Se encuentra ahí en espera de noticias de su amigo y compatriota Daniel Da Silva, quien fue ingresado al hospital debido a una posible fractura de cadera. Ambos se encontraban dando un curso de micropigmentación para tatuajes en el edificio ubicado en Álvaro Obregón número 86. El sismo lo colapsó. Los brasileños y sus 10 alumnos quedaron enterrados bajo los escombros. Sergio dice que fueron rescatados milagrosamente, pero no sabe a dónde llevaron a sus alumnos. Es más, no sabe ni siquiera dónde está. No conoce la ciudad y apenas habla español.

De acuerdo con un boletín del IMSS, los hospitales y clínicas de esta institución habían recibido hasta las 19:30 horas “a 136 personas que resultaron afectadas por el sismo y que en su mayoría son atendidos por contusiones, traumatismos y lesiones diversas en los hospitales de Lomas Verdes, Villa Coapa y Magdalena de las Salinas, así como en instalaciones del Centro Médico Nacional Siglo XXI, habilitadas con traumatología”.

Siete ambulancias hacen fila a la entrada de Urgencias del Hospital Gabriel Mancera. Su personal está a la espera de que los llamen de alguno de los edificios colapsados. Hasta las 18:30 no había mucho movimiento. La subdirección médica del hospital tenía registrado el ingreso de sólo cinco personas con lesiones diversas debido al sismo, ninguna de gravedad.

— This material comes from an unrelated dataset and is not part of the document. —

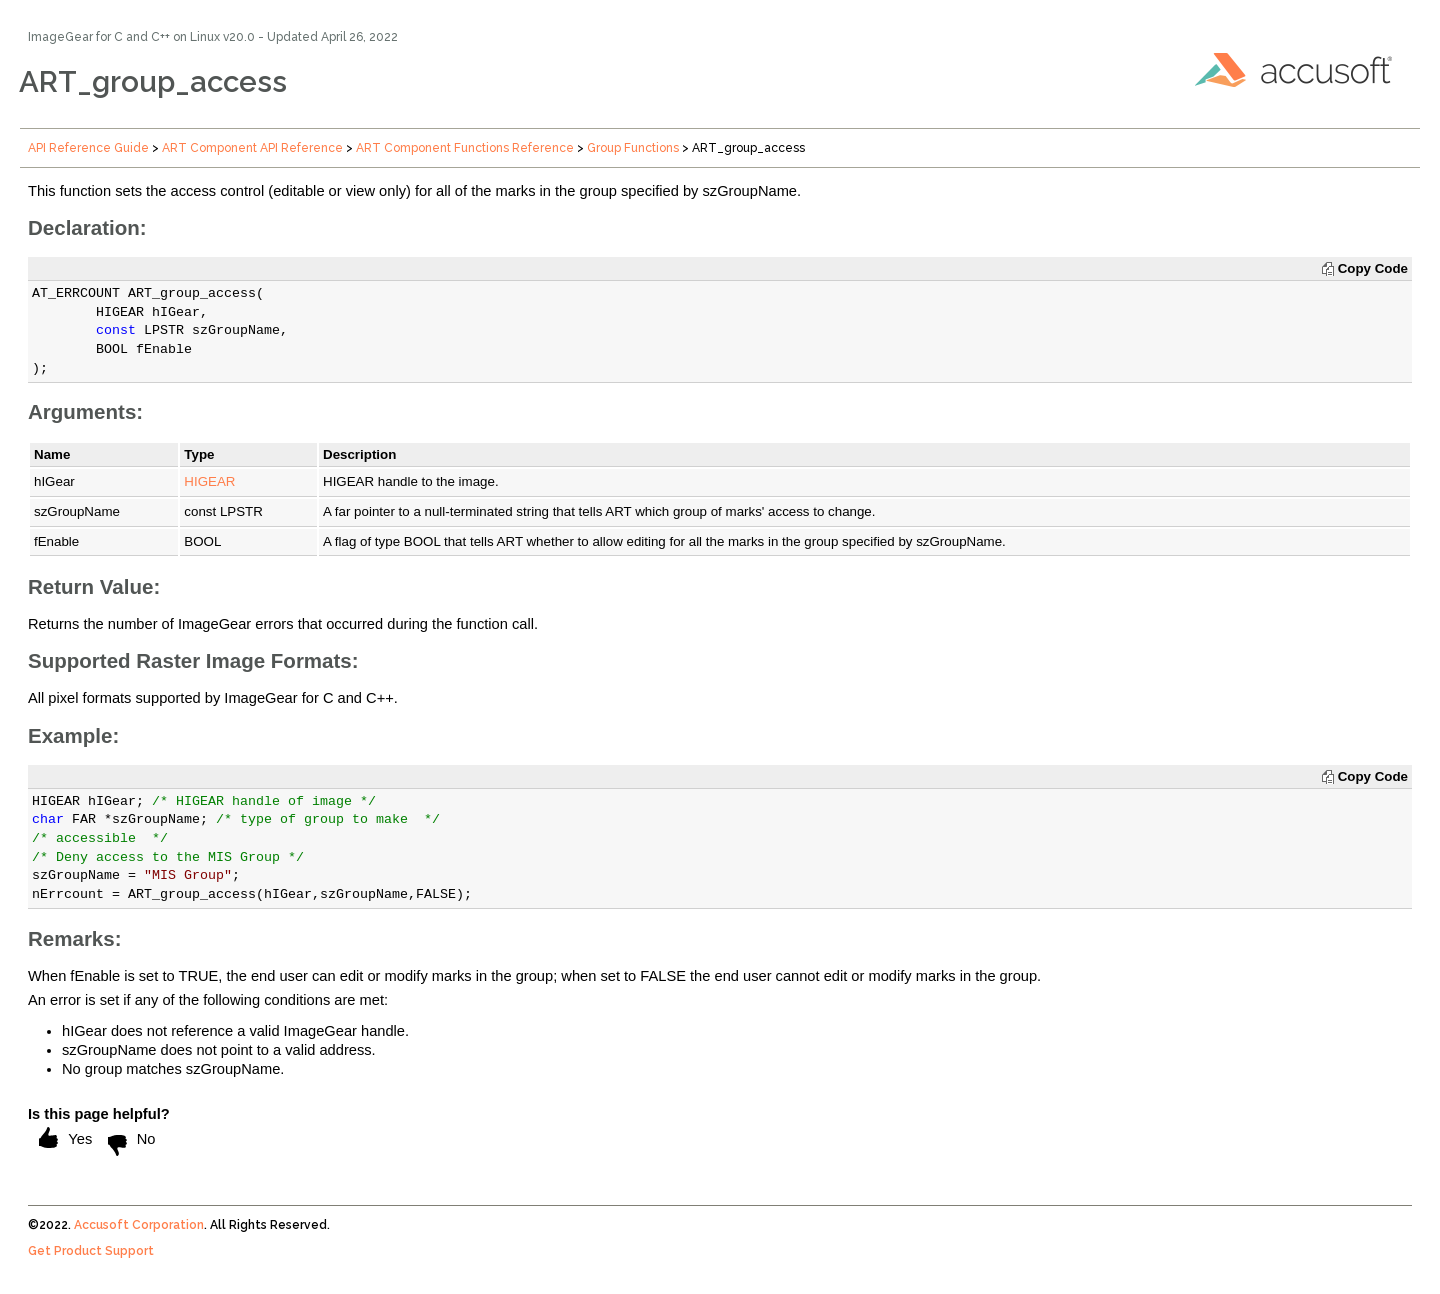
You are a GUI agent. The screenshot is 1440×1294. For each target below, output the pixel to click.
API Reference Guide (88, 148)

Ramón, chofer de una de las ambulancias, explica la causa de la tensa espera: “No han sacado de los escombros a los heridos. Se están tardando. Si no hay rescates no habrá heridos, sólo muertos”.

Y sí.

A unas cuadras de ahí, decenas de civiles trabajan a marchas forzadas para levantar escombros y rescatar a personas que se presumen con vida de entre los restos del edificio de Escocia esquina con avenida Gabriel Mancera.

Pero avanzan lentamente. Hasta las 17:00 había 19 personas declaradas como desaparecidas y que presumiblemente se encontraban en ese edificio, según el registro puntual que lleva el voluntario Daniel Paredes.